A new, plant-based, gluten-free biscuit has come into the spotlight thanks to Semmelweis University, which could be a promising alternative not only for those with food intolerances, but also for those following a conscious diet. Lívia Hajas, assistant professor at the Department of Dietetics and Nutrition, spoke about the details of the development on InfoRádio.

“This is the latest result of research that has been going on for more than five years,” said Lívia Hajas, who said the goal was to create a snack that is both gluten-free, rich in fiber and protein, and plant-based, so it can also be included in a vegan diet. Unlike most gluten-free products, this biscuit is not made with starch-based flours (such as rice or corn flour), but is based on protein-rich lentils, which have also been enriched with various plant protein sources.
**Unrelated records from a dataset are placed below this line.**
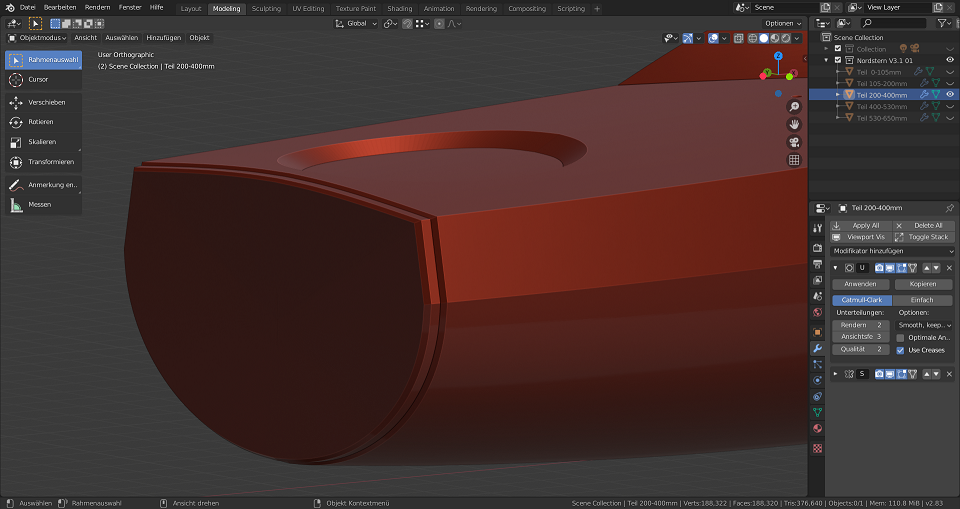The width and height of the screenshot is (960, 509).
Task: Hide Teil 200-400mm via eye icon
Action: click(x=949, y=95)
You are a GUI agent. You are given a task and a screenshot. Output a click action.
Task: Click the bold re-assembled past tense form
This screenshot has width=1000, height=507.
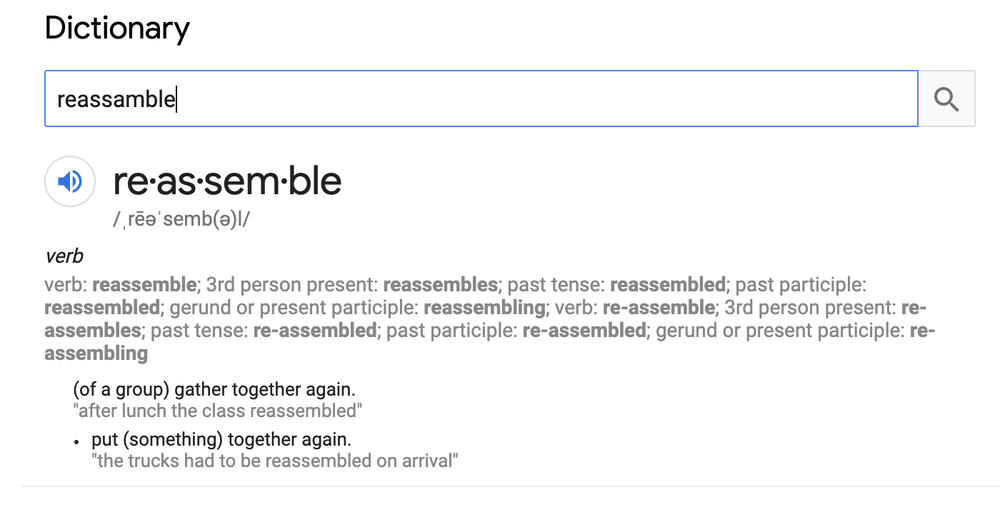pyautogui.click(x=315, y=330)
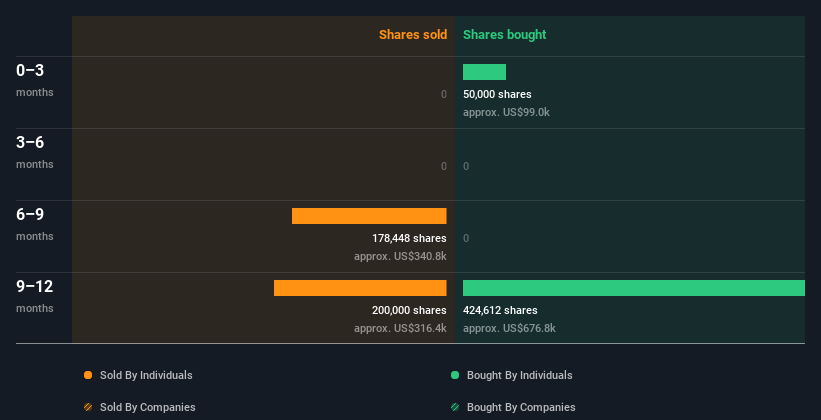The width and height of the screenshot is (821, 420).
Task: Select the orange 9–12 months sold bar
Action: click(x=360, y=288)
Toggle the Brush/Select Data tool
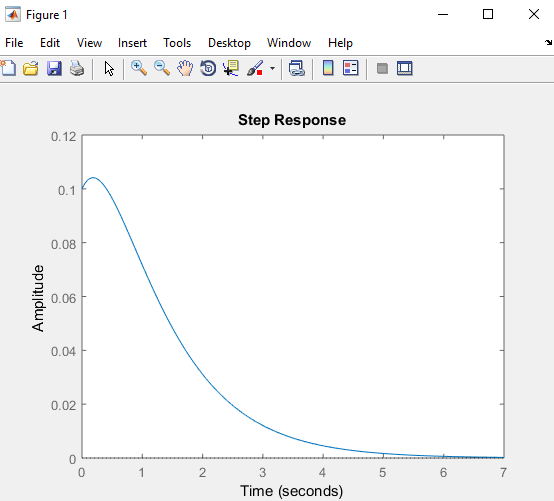The height and width of the screenshot is (501, 554). [x=255, y=68]
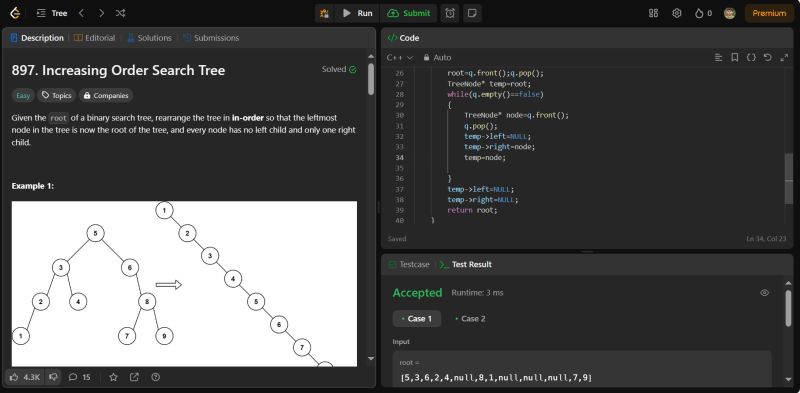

During the product development, proteins extracted from pumpkin seeds, brown rice, yellow peas and hemp seeds were also tested. By combining these, the biological value of the protein was increased, while also ensuring that the texture of the biscuits – their crunchiness and hardness – remained appropriate. The researchers not only examined the products with instrumental measurements, but also conducted sensory tests: dietetic students tasted and evaluated the biscuits.

According to the sensory tests, the students were satisfied with the different versions. As Lívia Hajas said, the protein source used always influenced the texture: for example, yellow pea protein gave a harder, crispier texture, while when combined with fiber – such as inulin – the end result was softer, less crumbly, but less crispy.

The research is not yet complete, the recipe is being perfected. One of the current challenges is the product’s relatively high sugar content – they are also working on this so that the reduction does not come at the expense of the enjoyment value. The developers hope that the product, which represents a new generation of conscious snacks in the functional food market, will soon reach a wider consumer base.